You need a route-cache first. There you make a hash of some sort, and
get a mac address back. This should be around 1.2 memory accesses per
packet. Next, you push it out the right interface with the right mac.
If you link aggregate, you need to update a counter. All of this is
in the end node.

>port you're on (think link aggregation) and whether you need to do
>routing or not (a VID,MAC lookup).
>
>If you're doing routing (L3 forwarding), next you need to do an ingress
>VLAN check and then a CIDR Longest-prefix lookup for IPv4 unicast + an
>ARP lookup, and another lookup for IPv4 multicast (the ARP and multicast
>tables can share storage). Oh, and you need to do a egress VLAN lookup
>as well.

And then you cache the result. IP address -> exit point and mac. With
a hashing cache to a small bucket you should be able to get this to be
reasonably fast.

>The CIDR lookup has around 55 bits, whereas the ARP was a straight 13bit
>index.
>
>At Layer two, you have a (VID, MAC) table is around 75-80 bits wide
>(12+48bit [VID,MAC] plus the data you need to store such as autolearning
>status, aging info & destination, CPU copy/move, mirroring etc), and has
>as many entries you want to throw at it. 8K-16K entries is the norm in
>the low end, door-stopper boxes.

The fast boxes, and a lot of consumer stuff as well, have associative
mac caches. Enter mac, exit one short int you can plug in to port selection.

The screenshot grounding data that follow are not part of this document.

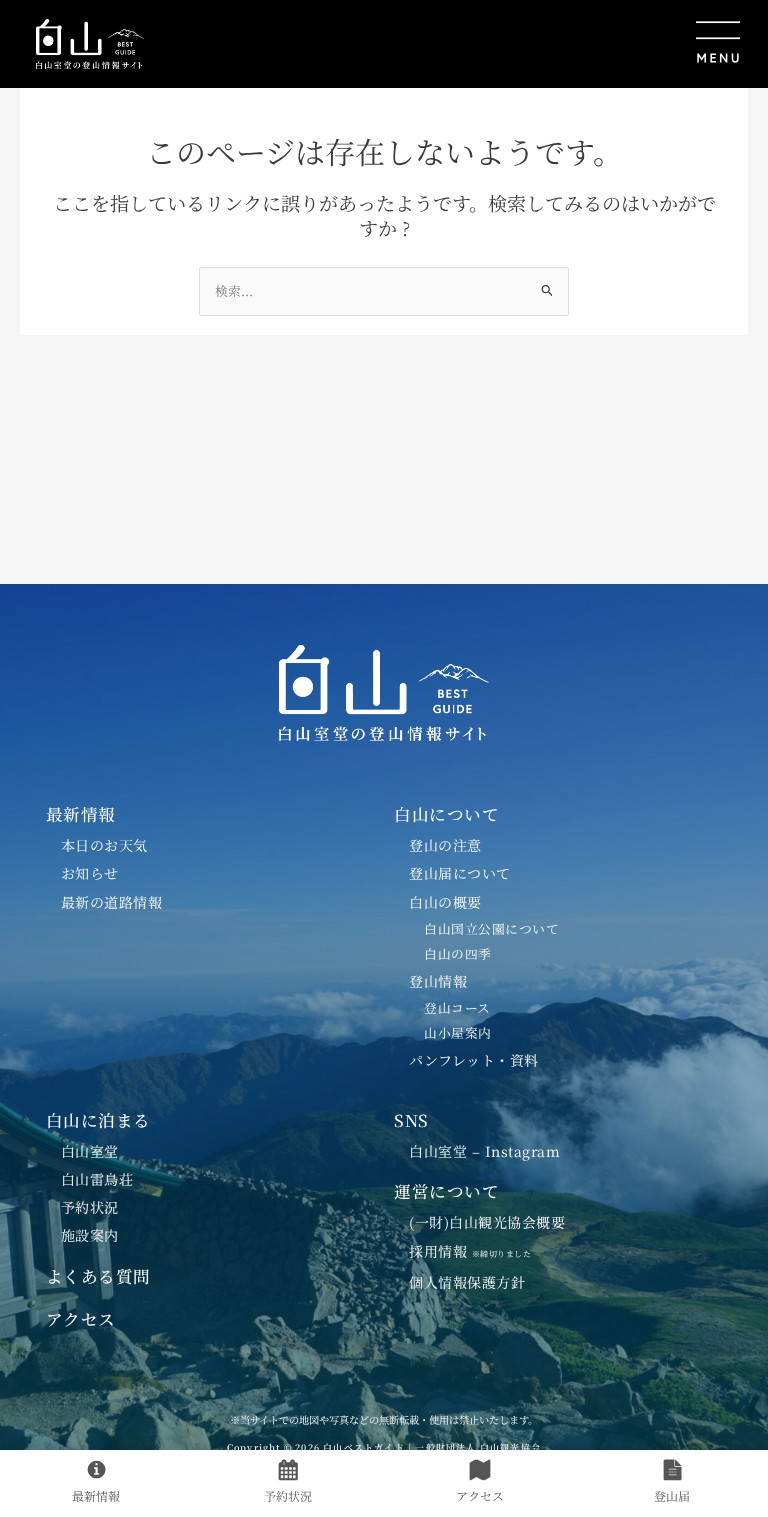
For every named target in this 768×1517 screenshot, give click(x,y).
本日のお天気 (104, 845)
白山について (446, 814)
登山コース (457, 1007)
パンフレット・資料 (474, 1060)
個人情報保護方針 (467, 1282)
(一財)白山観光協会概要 (487, 1222)
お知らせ (90, 873)
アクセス (81, 1319)
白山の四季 (458, 953)
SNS (411, 1120)
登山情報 (438, 981)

All that other stuff goes in the cpu. Cpu has shadow table that tuns
3-5 orders of magnitude slower. Associative index is generated from the
shadow.

Consumer boxes have around 400 entries in the associative index,
large boxes have low tens of thousands. That is _one_ access to get
exit port. To speed things up you normally do a cut-through lookup so
the next hop is ready when the packet is in memory.

>I've probably forgotten a couply of minor lookups.

>The size of the tables also depends on whether you put real port bitmaps
>in all the tables, or you put an Id in there, and then have secondary
>Id-> port bitmap conversion tables later. We did the latter.

But in the cache you want the direct exit data.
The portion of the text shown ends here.